● Trecho da página
===
Prioridade à obtenção de títulos de direitos minerários e o prazo decadencial do direito de anulá-los

Resumo : Este artigo refere-se aos erros de consideração cometidos pela Administração ao atribuir o direito de prioridade ao requerente não prioritário de título de direitos minerários objetivando determinada área. Neste caso, o respectivo título outorgado é anulável, se a sua nulidade for pleiteada, por qualquer interessado, até um ano após a data da sua publicidade no Diário Oficial da União – D.O.U., prazo decadencial do direito de fazê-lo.

Palavras-chave : direito de prioridade. Erros de consideração. Nulidade do título. Decadência da nulidade.

Sumário : 1. Introdução. 2. Erros de consideração sobre a prioridade, admitidos na Lei. 3. Decadência do direito de anular o título minerário e implementar a condição resolutiva da titulação. 4. Conclusões. 5. Referências

1. Introdução

O art. 11, caput e alínea “a”, do Código de Mineração1, em redação dada pela Lei 6.403/19762, assim dispõe sobre o direito de prioridade à obtenção de título de direitos minerários (grifos do autor) :

“Art. 11 – Serão respeitados na aplicação dos regimes de Autorização, Licenciamento e Concessão:

a) o direito de prioridade à obtenção da autorização de pesquisa ou do registro de licença, atribuído ao interessado cujo requerimento tenha por objeto área considerada livre, para a finalidade pretendida, à data da protocolização do pedido no Departamento Nacional de Produção Mineral (DNPM), atendidos os demais requisitos cabíveis, estabelecidos neste Código;”
===
● Dados da tarefa
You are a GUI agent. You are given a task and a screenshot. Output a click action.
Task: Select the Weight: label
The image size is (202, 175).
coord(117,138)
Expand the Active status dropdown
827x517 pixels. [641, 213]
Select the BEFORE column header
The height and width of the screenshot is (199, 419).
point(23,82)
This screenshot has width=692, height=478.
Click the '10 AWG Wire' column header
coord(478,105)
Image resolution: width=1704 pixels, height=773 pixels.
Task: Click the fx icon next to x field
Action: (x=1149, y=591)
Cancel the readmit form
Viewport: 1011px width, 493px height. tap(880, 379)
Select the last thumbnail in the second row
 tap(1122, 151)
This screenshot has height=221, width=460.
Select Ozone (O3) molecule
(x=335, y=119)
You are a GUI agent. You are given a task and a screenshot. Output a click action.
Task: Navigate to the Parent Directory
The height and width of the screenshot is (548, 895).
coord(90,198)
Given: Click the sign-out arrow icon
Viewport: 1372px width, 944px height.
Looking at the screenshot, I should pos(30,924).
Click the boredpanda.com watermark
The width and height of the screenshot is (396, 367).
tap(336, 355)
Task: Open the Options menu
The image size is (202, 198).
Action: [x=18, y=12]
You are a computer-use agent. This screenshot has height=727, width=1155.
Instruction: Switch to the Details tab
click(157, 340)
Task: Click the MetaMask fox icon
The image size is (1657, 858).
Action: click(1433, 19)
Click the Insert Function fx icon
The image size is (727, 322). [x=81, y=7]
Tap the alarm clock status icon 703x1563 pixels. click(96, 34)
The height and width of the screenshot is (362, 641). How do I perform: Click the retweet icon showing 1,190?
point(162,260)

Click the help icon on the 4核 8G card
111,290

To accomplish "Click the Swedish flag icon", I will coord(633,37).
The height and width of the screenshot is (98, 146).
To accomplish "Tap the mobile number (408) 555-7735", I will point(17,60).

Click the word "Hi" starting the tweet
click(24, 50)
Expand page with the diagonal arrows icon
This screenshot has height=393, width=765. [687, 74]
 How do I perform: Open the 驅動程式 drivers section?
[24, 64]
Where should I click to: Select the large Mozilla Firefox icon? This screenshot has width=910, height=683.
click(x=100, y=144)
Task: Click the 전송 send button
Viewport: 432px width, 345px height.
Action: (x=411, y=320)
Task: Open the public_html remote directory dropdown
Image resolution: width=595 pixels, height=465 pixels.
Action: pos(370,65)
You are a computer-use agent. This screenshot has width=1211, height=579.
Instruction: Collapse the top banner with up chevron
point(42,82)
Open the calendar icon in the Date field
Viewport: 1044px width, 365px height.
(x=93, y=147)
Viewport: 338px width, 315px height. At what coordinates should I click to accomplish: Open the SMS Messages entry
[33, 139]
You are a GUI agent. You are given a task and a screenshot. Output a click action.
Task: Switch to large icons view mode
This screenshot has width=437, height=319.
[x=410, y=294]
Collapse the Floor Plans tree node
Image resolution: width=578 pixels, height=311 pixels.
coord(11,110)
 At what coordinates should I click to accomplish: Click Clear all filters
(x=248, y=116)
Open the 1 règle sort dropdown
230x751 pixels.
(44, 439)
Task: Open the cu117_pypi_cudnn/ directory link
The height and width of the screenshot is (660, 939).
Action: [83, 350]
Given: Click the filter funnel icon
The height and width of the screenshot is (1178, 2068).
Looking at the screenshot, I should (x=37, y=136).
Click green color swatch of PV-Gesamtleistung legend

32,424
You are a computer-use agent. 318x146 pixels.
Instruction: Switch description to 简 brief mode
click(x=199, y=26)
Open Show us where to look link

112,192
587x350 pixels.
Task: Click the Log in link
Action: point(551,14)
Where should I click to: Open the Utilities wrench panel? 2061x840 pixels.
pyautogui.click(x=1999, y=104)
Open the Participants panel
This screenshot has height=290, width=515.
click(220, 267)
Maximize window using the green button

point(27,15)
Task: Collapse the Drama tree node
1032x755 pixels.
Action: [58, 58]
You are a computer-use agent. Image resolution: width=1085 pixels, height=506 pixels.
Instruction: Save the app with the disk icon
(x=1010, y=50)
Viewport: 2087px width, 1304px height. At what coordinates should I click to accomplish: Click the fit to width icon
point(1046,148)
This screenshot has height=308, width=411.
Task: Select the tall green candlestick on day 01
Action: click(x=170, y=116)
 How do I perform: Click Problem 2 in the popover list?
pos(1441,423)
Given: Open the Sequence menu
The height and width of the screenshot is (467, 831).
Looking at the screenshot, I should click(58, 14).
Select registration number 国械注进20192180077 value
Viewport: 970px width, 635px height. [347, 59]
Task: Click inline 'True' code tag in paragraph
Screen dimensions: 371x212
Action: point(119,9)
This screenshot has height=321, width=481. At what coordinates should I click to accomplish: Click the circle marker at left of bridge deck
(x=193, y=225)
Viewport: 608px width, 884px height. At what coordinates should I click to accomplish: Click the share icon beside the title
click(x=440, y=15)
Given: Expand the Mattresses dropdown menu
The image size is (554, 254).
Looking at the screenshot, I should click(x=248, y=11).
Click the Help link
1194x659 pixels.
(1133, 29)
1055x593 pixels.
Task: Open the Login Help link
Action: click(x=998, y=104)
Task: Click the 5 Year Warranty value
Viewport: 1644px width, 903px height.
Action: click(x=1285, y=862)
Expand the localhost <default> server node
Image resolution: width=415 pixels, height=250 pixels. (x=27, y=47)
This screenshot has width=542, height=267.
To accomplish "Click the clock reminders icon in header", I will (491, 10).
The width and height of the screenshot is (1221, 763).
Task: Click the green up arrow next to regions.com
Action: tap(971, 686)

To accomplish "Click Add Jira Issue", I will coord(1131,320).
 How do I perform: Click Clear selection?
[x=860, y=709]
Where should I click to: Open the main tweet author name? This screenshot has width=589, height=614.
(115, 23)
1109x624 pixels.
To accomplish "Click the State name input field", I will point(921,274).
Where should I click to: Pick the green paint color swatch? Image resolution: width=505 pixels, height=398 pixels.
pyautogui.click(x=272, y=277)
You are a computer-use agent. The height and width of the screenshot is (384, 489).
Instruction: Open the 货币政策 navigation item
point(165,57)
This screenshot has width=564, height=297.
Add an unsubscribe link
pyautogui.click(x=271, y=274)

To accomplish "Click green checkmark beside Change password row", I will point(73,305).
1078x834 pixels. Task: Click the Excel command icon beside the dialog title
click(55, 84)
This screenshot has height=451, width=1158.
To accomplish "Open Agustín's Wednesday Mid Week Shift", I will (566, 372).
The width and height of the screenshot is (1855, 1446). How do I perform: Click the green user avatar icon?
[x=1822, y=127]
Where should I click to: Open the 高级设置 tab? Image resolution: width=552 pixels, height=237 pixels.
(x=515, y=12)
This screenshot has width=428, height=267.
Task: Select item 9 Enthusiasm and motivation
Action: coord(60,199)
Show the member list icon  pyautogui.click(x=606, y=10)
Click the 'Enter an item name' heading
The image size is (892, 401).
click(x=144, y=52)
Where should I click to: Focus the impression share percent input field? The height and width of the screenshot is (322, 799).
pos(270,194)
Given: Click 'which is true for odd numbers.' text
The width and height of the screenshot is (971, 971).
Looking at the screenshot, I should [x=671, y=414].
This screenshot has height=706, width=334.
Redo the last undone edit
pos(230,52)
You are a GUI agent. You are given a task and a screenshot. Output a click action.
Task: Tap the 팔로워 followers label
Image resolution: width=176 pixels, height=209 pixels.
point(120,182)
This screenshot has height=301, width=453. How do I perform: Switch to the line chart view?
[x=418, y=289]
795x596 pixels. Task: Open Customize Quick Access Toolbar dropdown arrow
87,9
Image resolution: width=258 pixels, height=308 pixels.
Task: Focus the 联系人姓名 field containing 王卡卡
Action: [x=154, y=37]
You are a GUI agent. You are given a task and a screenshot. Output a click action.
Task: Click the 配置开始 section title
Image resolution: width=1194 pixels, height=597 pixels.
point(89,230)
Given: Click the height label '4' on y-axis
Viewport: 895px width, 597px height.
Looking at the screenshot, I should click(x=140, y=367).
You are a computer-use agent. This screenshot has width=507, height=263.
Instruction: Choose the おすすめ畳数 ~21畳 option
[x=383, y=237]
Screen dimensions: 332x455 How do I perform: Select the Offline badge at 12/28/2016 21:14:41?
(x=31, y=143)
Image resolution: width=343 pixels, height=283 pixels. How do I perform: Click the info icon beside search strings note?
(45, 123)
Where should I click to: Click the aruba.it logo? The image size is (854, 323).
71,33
===
● Lista de tarefas
[1] Transcreva na íntegra o trecho da página, sem nenhuma alteração.
[2] Extraia da listagem, sem alterações, somente as linhas que vão da que contém “Show the member” até a que contém “[x=418, y=289]”, incluindo essas duas.
A listagem não tem nenhuma relação com o trecho da página.

● Respostas por tarefa
[1]
Prioridade à obtenção de títulos de direitos minerários e o prazo decadencial do direito de anulá-los

Resumo : Este artigo refere-se aos erros de consideração cometidos pela Administração ao atribuir o direito de prioridade ao requerente não prioritário de título de direitos minerários objetivando determinada área. Neste caso, o respectivo título outorgado é anulável, se a sua nulidade for pleiteada, por qualquer interessado, até um ano após a data da sua publicidade no Diário Oficial da União – D.O.U., prazo decadencial do direito de fazê-lo.

Palavras-chave : direito de prioridade. Erros de consideração. Nulidade do título. Decadência da nulidade.

Sumário : 1. Introdução. 2. Erros de consideração sobre a prioridade, admitidos na Lei. 3. Decadência do direito de anular o título minerário e implementar a condição resolutiva da titulação. 4. Conclusões. 5. Referências

1. Introdução

O art. 11, caput e alínea “a”, do Código de Mineração1, em redação dada pela Lei 6.403/19762, assim dispõe sobre o direito de prioridade à obtenção de título de direitos minerários (grifos do autor) :

“Art. 11 – Serão respeitados na aplicação dos regimes de Autorização, Licenciamento e Concessão:

a) o direito de prioridade à obtenção da autorização de pesquisa ou do registro de licença, atribuído ao interessado cujo requerimento tenha por objeto área considerada livre, para a finalidade pretendida, à data da protocolização do pedido no Departamento Nacional de Produção Mineral (DNPM), atendidos os demais requisitos cabíveis, estabelecidos neste Código;”

[2]
Show the member list icon  pyautogui.click(x=606, y=10)
Click the 'Enter an item name' heading
The image size is (892, 401).
click(x=144, y=52)
Where should I click to: Focus the impression share percent input field? The height and width of the screenshot is (322, 799).
pos(270,194)
Given: Click 'which is true for odd numbers.' text
The width and height of the screenshot is (971, 971).
Looking at the screenshot, I should [x=671, y=414].
This screenshot has height=706, width=334.
Redo the last undone edit
pos(230,52)
You are a GUI agent. You are given a task and a screenshot. Output a click action.
Task: Tap the 팔로워 followers label
Image resolution: width=176 pixels, height=209 pixels.
point(120,182)
This screenshot has height=301, width=453. How do I perform: Switch to the line chart view?
[x=418, y=289]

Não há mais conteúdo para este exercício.